Records provided START

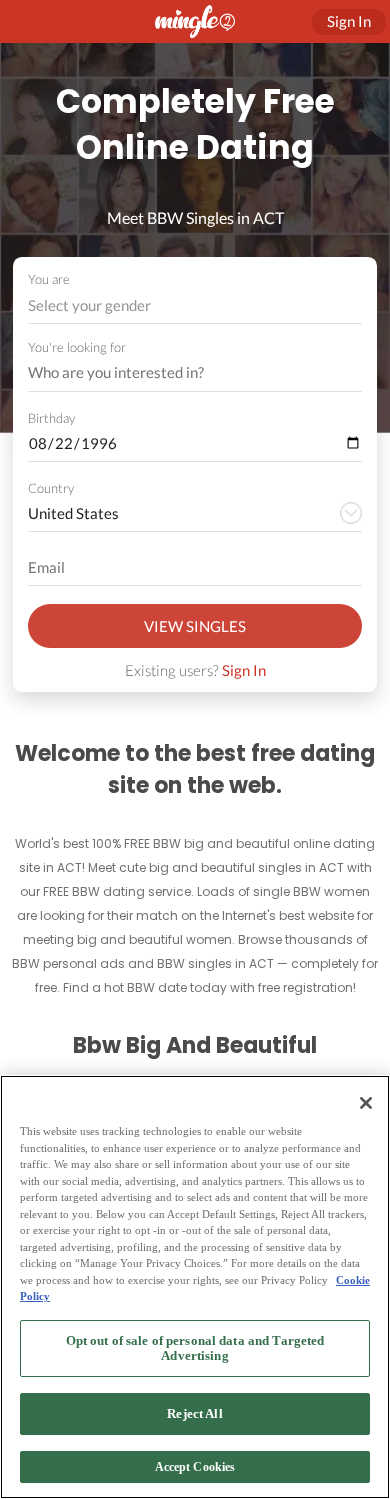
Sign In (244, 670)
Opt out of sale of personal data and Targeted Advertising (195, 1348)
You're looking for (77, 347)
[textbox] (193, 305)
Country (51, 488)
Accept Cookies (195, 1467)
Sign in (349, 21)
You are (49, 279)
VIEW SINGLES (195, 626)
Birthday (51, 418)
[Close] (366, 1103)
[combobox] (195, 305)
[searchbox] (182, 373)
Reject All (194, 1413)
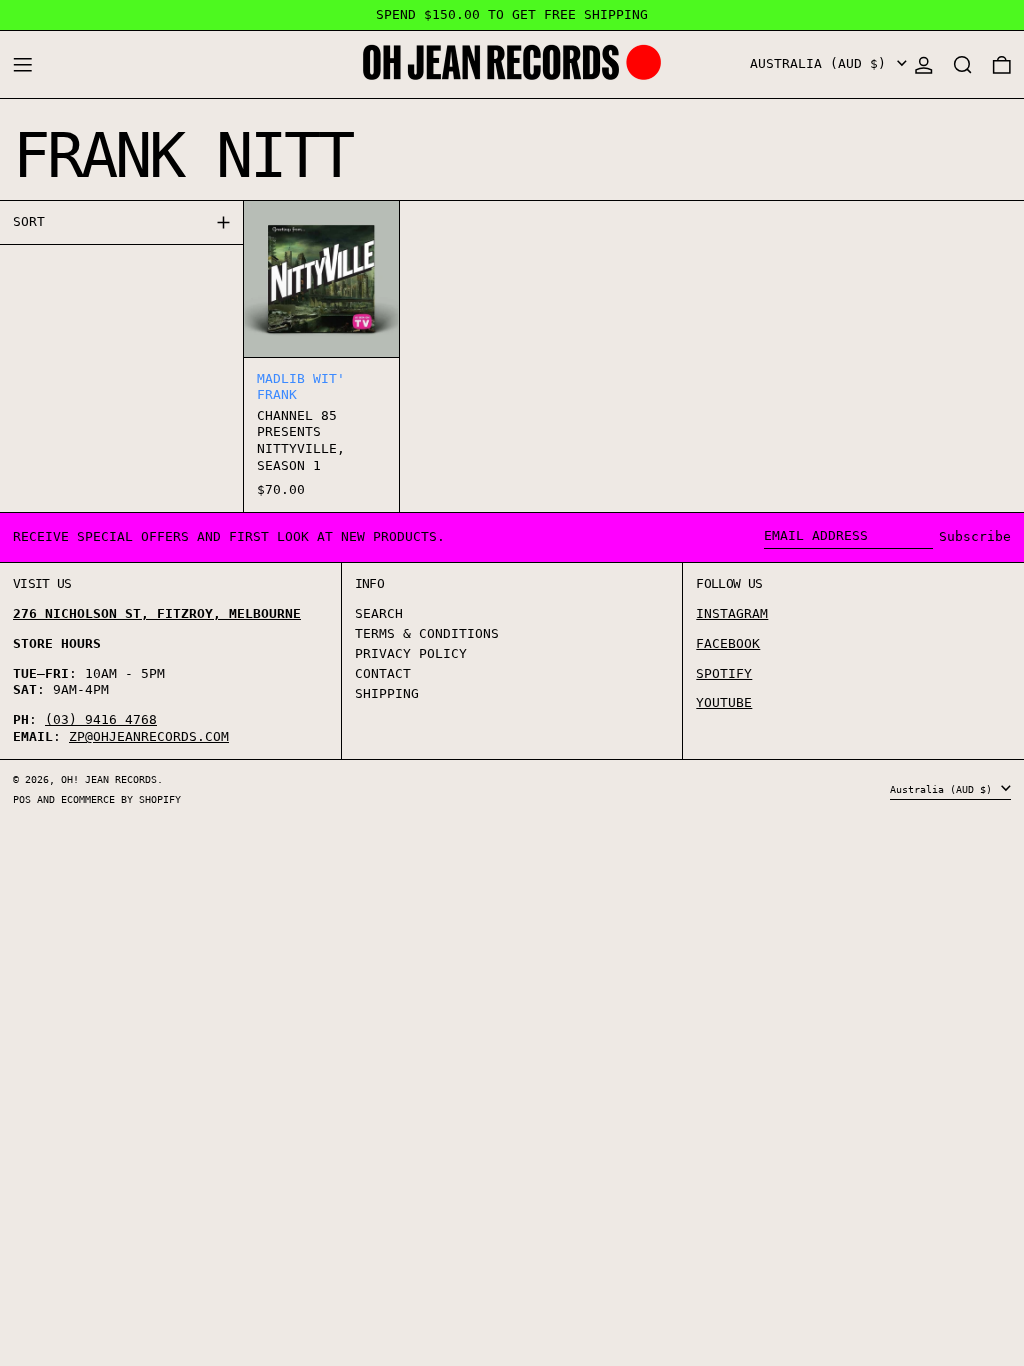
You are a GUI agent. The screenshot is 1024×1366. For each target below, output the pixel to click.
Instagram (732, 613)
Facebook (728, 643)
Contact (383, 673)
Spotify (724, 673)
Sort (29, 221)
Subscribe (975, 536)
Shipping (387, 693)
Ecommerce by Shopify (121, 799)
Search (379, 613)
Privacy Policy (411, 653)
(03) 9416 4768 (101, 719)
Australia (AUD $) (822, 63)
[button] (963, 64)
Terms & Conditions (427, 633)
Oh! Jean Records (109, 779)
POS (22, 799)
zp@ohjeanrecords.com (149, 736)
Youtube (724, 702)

Records provided END
Records provided START

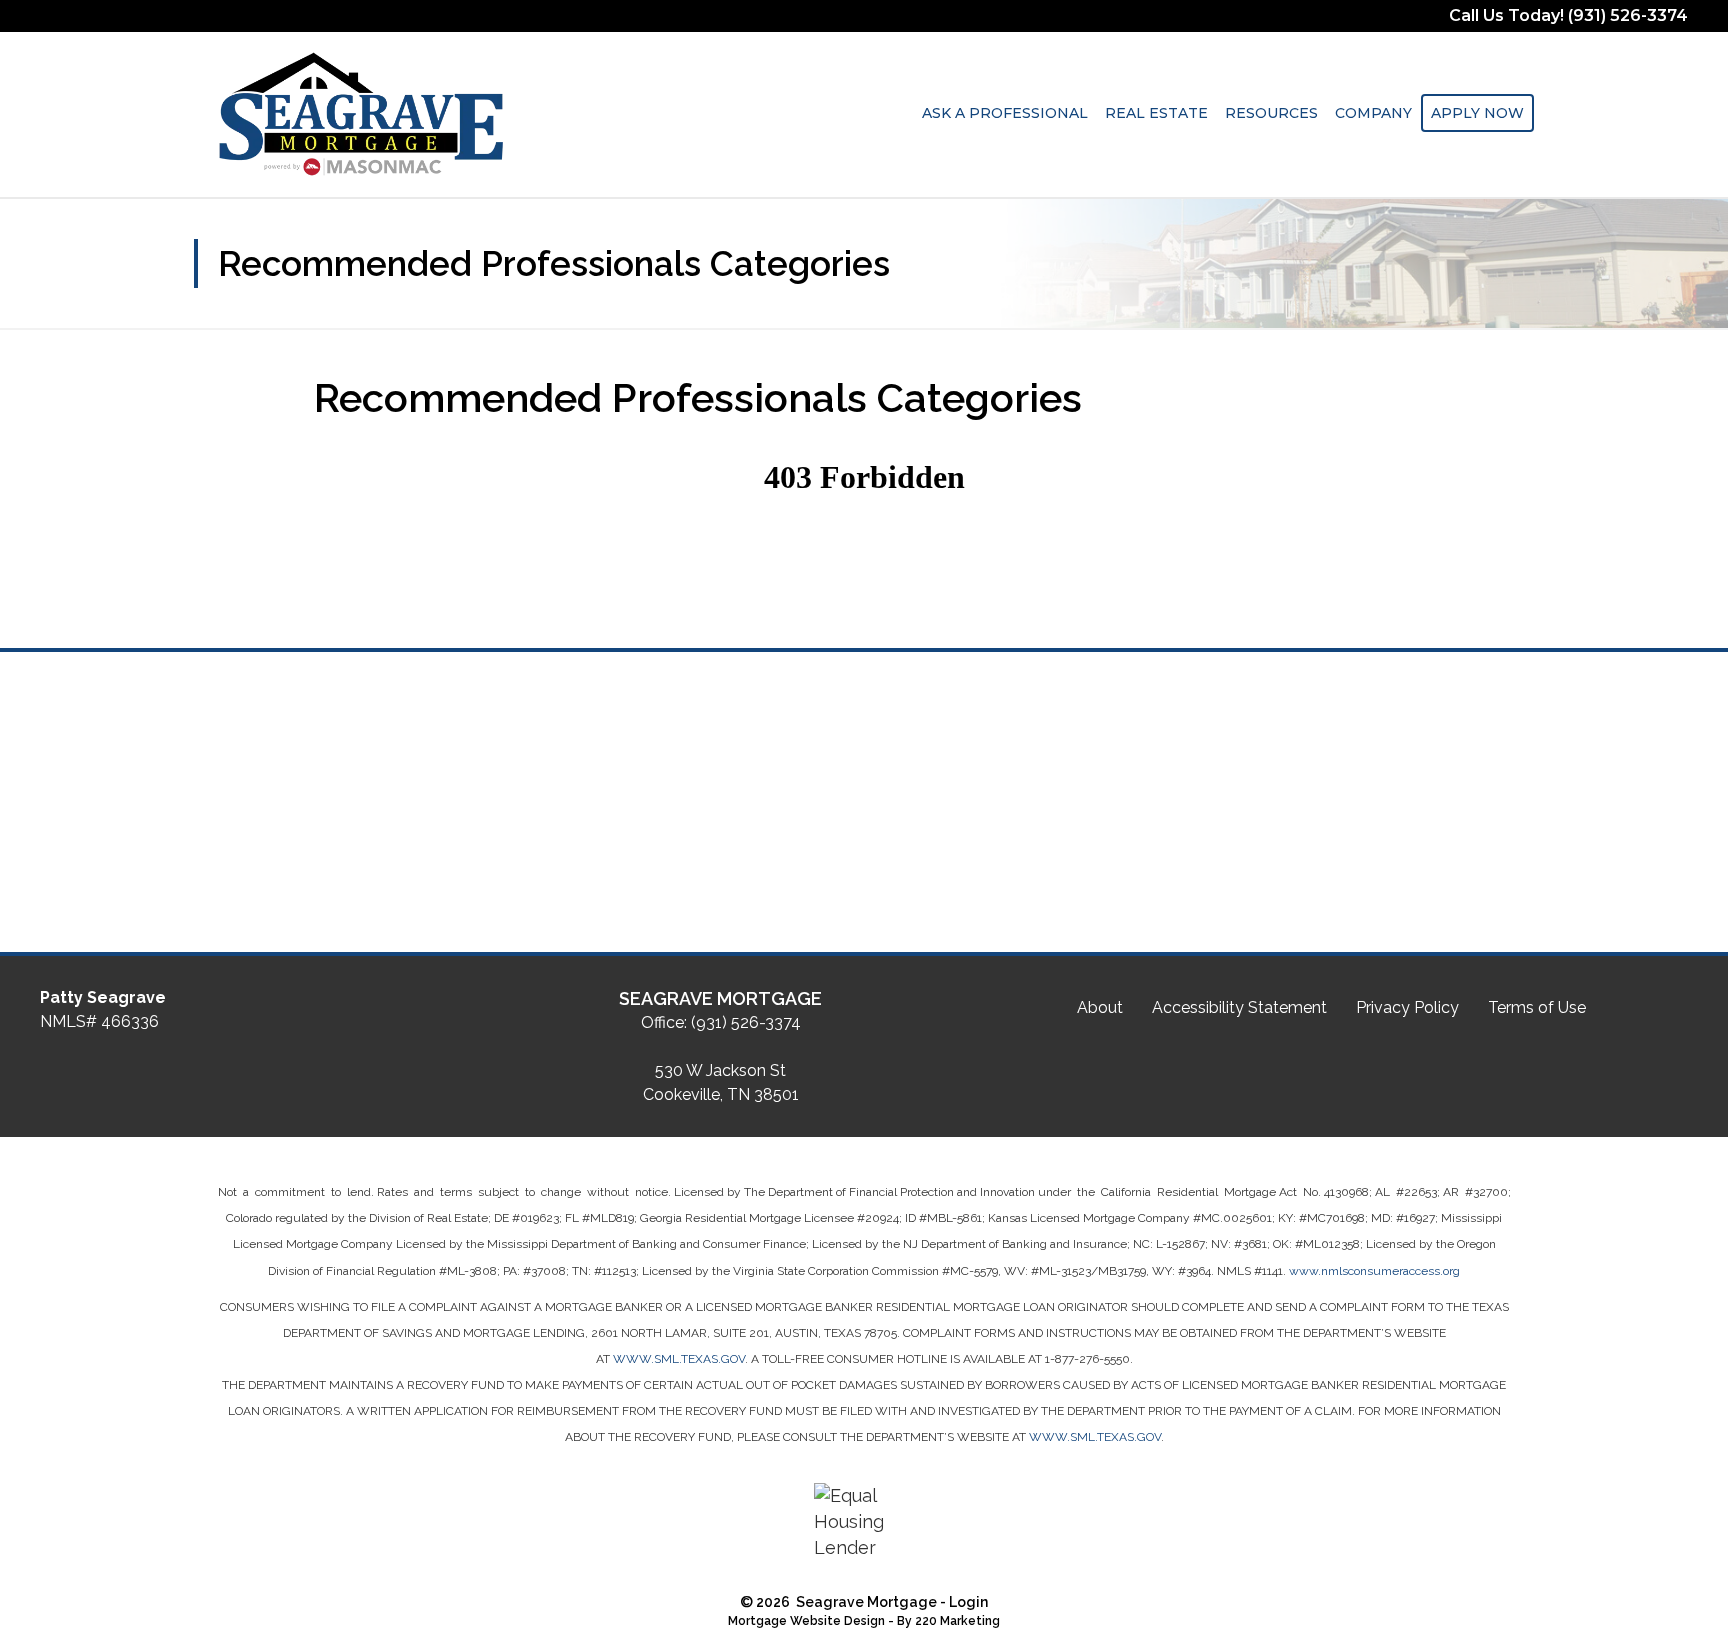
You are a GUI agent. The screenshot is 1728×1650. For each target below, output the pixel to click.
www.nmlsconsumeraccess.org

Records provided END
Records provided START

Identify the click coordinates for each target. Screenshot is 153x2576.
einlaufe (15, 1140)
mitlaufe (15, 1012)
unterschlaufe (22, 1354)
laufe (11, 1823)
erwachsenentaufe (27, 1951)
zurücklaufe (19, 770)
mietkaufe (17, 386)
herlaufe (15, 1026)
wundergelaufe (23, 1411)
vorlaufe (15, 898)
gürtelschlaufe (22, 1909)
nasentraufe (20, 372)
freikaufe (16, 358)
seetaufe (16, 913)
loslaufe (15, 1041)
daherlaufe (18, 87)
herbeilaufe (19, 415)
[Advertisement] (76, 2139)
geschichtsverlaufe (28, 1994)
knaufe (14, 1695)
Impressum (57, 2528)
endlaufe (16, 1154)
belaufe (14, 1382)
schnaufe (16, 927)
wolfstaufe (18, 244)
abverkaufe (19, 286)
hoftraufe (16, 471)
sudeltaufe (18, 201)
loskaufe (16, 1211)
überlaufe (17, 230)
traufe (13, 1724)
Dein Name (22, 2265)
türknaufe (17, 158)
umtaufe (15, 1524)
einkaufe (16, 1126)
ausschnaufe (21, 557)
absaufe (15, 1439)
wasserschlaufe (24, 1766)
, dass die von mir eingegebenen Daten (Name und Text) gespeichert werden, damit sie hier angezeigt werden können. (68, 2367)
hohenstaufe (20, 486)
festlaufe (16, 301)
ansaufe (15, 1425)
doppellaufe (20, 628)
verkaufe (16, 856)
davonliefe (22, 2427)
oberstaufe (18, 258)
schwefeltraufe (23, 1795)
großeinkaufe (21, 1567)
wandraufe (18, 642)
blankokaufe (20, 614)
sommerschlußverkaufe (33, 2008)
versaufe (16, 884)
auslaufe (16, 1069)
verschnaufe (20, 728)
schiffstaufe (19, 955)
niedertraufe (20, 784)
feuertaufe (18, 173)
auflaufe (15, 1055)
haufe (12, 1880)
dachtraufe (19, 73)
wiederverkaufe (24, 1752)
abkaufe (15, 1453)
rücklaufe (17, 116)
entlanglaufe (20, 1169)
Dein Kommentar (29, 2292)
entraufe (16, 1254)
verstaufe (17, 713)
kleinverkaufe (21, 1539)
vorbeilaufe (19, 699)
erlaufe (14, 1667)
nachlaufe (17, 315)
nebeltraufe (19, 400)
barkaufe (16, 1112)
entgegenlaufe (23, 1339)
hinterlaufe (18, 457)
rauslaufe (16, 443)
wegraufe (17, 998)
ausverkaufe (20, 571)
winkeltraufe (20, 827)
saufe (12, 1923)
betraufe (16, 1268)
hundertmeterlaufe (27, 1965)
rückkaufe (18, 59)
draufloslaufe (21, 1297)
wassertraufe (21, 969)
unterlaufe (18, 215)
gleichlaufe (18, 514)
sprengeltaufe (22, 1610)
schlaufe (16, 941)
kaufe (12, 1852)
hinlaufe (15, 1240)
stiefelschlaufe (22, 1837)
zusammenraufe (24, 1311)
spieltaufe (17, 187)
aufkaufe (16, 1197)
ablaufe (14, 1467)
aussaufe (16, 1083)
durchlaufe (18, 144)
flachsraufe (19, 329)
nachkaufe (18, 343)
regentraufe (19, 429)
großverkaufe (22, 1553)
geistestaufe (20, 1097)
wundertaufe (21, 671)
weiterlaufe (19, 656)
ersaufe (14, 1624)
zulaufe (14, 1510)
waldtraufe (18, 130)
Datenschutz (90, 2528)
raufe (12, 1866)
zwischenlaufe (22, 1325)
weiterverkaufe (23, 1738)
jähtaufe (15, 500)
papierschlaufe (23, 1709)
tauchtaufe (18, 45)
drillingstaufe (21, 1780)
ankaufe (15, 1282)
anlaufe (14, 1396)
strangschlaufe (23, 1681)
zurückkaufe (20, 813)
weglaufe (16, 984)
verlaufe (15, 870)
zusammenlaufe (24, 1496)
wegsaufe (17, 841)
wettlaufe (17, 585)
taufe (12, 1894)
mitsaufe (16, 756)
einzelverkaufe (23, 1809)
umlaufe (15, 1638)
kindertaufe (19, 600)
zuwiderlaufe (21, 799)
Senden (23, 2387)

Records provided END

→ **Problem to solve**: Across the listing above, count the lines that include "pixel" and give the figure with no other words.

→ **Answer box**: 2